Consider what my history overview book lists in 1947: Princess Elizabeth got married. Camus wrote “The Plague” and Tennessee Williams wrote “A Streetcar Named Desire.” The Dead Sea Scolls were found and the sound barrier was broken for the first time by an airplane. Thor Heyerdahl crossed the Pacific on a raft and Bell laboratories invented the transistor. Henry Ford and Al Capone died. Dior introduced the “New Look” -- torpedo bras, tiny waists, and big skirts. Abstract expressionism was in and Jackson Pollock was becoming famous. In short, all the new ideas that always emerge from war technology and massive shifts in population were changing the world.
In these years I had a hard time. My growing long bones tortured me with leg aches, my developing adrenals (I guess) gave me far more trouble than when I hit puberty -- that is, night terrors. My teeth hurt. I needed glasses but no one listened to my whining about not being able to see, or maybe they’d say, “Well, you read too much.” My father’s concussion and my mother’s loss of her mother both happened in this two year period. We kids all had measles, chicken pox, and something more serious -- maybe scarlet fever -- but not whooping cough. We’d been vaccinated for smallpox. The girl next door had died of polio but that was before we were born. Pneumonia, tonsillitis -- they were expected. Also worms and funguses. We ate dirt, not quite on purpose. Our immune systems were pretty tough. I was lonesome. Except for books.
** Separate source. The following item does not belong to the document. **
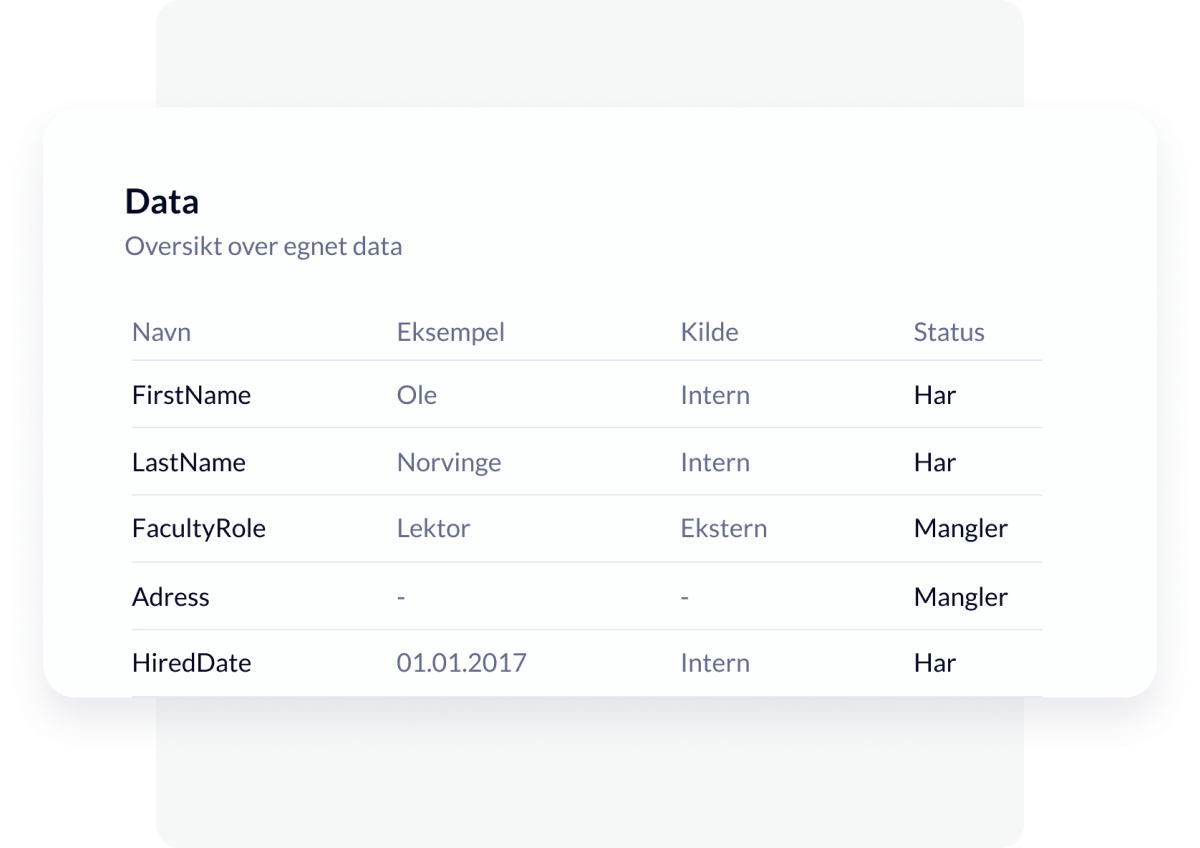Select Intern source in FirstName row
The width and height of the screenshot is (1200, 848).
coord(714,395)
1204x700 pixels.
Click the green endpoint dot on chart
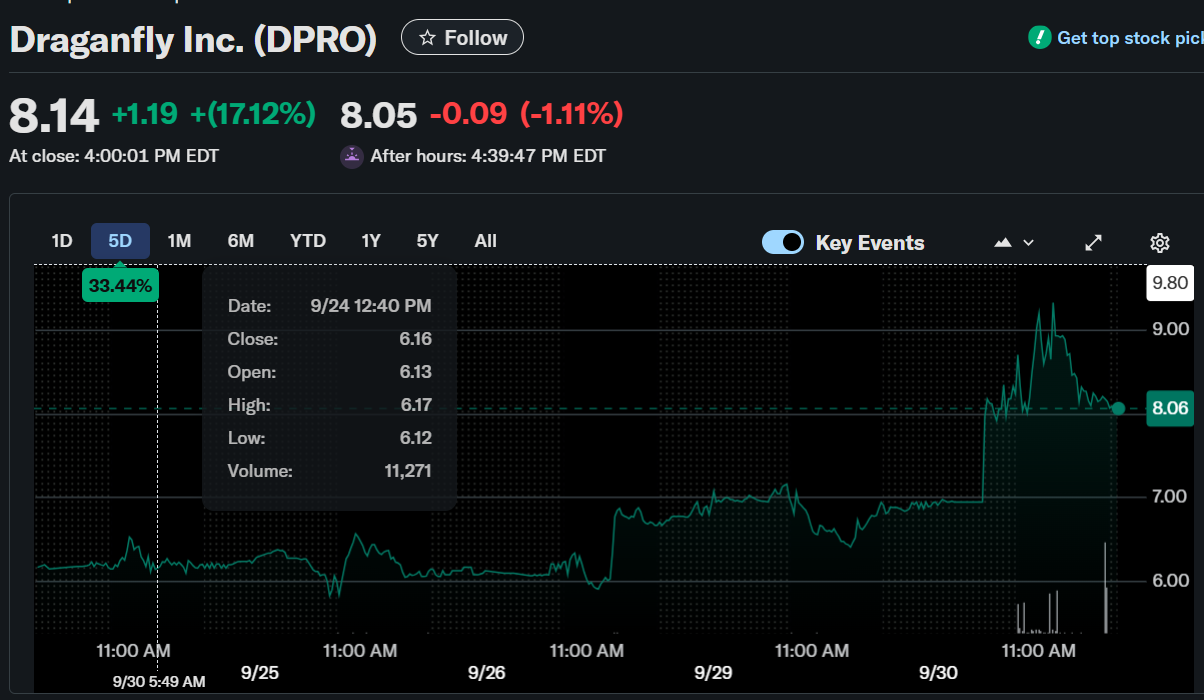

In those days we weren’t told anything, much less got explanations or even a chance to ask questions. Only recently have I realized that a strange secret on our street was that one of the boys who babysat us had committed suicide by hanging in Forest Park, a big woodsy area of Portland where gays met even in those days. I don’t know any more than that raw fact and the big dark area in conversations among grown women on the street.
I had my own ideas about self-therapy, probably from a book. When I was most terrified, I would pretend I was talking to myself at age forty, which I was certain would be old enough to understand everything. When I hit forty, I was in seminary. Asking more questions. Remembering, I tried to frame up some kind of advice to myself at eight. Didn’t come up with much.
At nearly seventy-three I have more ideas. Among the best is abolishing public schools in the form they take now. Totally reworking the education of teachers. I still like one-room schoolhouses, though when Piegan Institute tried to return to them for the Blackfeet Immersion School, the teachers found they lost too much in terms of efficiency and scale. There are things you can do with fifty kids that you can’t with ten, not least of which is teacher collaboration. But that was before the Internet.
Mentioning Cuts Wood School leads me to the not-so-irrelevant comment that at Vernon (in Portland, Oregon) there were two exceptional elementary teachers who were American Indian: Miss Colbert was my fourth grade teacher and Mrs. Eagle was the one who figured out that Mark’s missing puzzle piece that kept him from reading was simply phonics. A little drill and he was on his way. I think they felt their classes were tribes rather than assembly lines. They valued community more than manufacturing.